Vous prenez à la fois parti pour un renforcement du pouvoir présidentiel et de la démocratie participative. La primaire à droite pourrait-elle être un moyen d'enclencher ce double mouvement ?

Le changement majeur que nous vivons réside dans la puissance des logiques participatives. La technologie les  rend plus innovantes et performantes que les grandes structures hiérarchisées et pyramidales : le logiciel libre est plus performant que Microsoft. Les entreprises l'ont bien compris et intègrent l'Open Source dans leur processus d'innovation et de fonctionnement. Il faut faire de même pour l'action publique.
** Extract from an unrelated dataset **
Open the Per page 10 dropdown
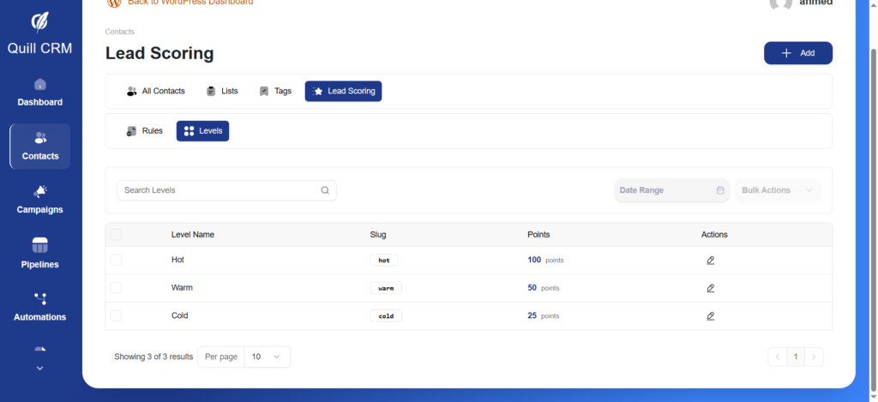(x=267, y=357)
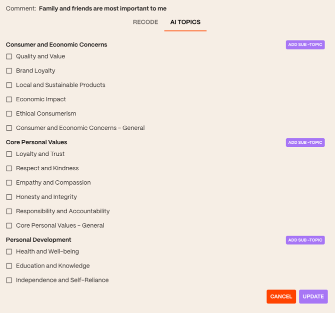Check the Ethical Consumerism option
The width and height of the screenshot is (335, 313).
pyautogui.click(x=9, y=114)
Avec le recul que me donnent 20 ans d'expérience au service de l'Etat et près de 10 dans le privé, j'ai la conviction profonde que l'intégration des processus participatifs au coeur du fonctionnement de l'Etat est la clé de son efficacité retrouvée et de la réconciliation des citoyens avec la politique.

L'expérience du budget participatif dans le domaine des investissement mis en place par la Ville de Paris en témoigne. Pour cela, il est important de simplifier l'organisation de l'Etat et de nos institutions non pas dans une vision ultra libérale de moins d'Etat, mais pour libérer un espace pour la démocratie participative.  L'objet de mon livre n'est pas de s'immiscer dans la campagne des primaires mais de contribuer au débat citoyen. C'est pourquoi les propositions que j'avance seront mises en ligne afin que ceux qui le souhaitent puissent les critiquer, les amender, les améliorer, dans le cadre de cette démarche participative à laquelle je crois.